____ Data provided
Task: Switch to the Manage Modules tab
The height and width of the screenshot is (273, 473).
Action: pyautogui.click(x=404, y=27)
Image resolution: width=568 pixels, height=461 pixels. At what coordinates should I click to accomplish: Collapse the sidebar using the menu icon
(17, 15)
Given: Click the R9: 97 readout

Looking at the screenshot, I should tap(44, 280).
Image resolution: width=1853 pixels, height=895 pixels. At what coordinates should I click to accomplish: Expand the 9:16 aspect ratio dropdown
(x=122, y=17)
________
____ Data provided
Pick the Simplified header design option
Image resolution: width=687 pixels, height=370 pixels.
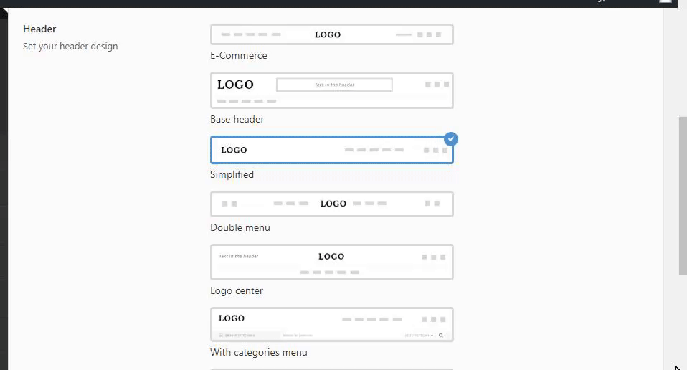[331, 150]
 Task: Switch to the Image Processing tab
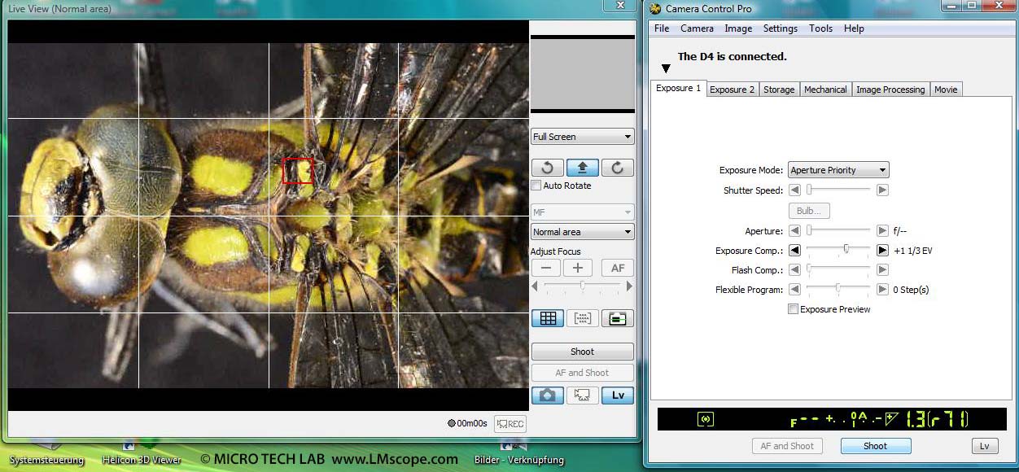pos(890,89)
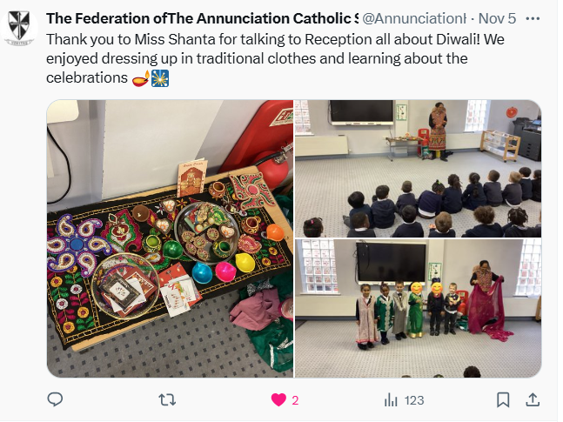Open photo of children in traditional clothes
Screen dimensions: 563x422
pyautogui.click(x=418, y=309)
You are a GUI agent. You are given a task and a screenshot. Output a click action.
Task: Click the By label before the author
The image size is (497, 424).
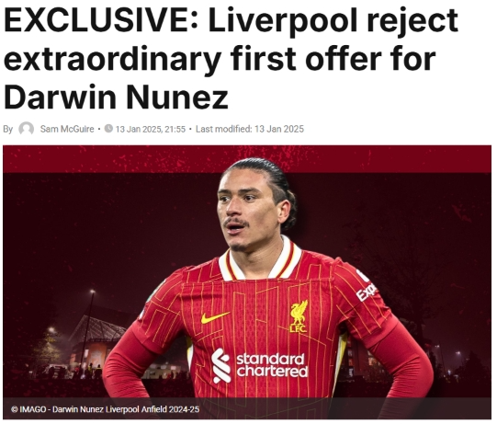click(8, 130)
________
What is needed -> Could you copy the lines starting with the one that contains "Task: Switch to the Image Processing tab" and going on through the one that contains "click(8, 130)", leaving out the pictures?

Exercise solution ->
 Task: Switch to the Image Processing tab
pos(890,89)
Open photo of children in traditional clothes
Screen dimensions: 563x422
pyautogui.click(x=418, y=309)
You are a GUI agent. You are given a task and a screenshot. Output a click action.
Task: Click the By label before the author
The image size is (497, 424).
click(8, 130)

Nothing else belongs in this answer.